» Written task: Return every line in the items below that contains the string "dimensions". Case counts.

» Data to process:
□ □ □ □ □ □ □
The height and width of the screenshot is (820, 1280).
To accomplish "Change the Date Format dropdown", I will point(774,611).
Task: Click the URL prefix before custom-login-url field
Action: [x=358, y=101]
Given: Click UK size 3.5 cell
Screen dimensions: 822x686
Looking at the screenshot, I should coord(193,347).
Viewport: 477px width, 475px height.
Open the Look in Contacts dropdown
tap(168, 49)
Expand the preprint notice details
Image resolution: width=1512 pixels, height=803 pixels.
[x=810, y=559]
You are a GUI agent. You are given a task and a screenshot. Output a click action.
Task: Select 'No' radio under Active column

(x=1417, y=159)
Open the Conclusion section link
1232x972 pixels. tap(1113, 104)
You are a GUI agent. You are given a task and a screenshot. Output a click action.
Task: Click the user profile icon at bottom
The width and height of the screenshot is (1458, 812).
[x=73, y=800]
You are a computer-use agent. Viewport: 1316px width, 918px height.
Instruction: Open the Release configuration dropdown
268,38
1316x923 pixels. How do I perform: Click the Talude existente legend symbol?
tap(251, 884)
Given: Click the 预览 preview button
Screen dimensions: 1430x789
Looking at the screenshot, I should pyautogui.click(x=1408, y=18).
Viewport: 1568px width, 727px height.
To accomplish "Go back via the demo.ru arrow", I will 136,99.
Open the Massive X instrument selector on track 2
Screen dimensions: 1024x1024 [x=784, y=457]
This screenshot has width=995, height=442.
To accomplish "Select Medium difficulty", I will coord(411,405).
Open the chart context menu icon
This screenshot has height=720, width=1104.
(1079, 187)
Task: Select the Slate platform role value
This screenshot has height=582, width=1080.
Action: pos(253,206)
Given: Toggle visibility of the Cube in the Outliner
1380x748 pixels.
□ □ □ □ □ □ □
» Task result:
Screen dimensions: 822x686
Screen dimensions: 1430x789
Screen dimensions: 1024x1024 [x=784, y=457]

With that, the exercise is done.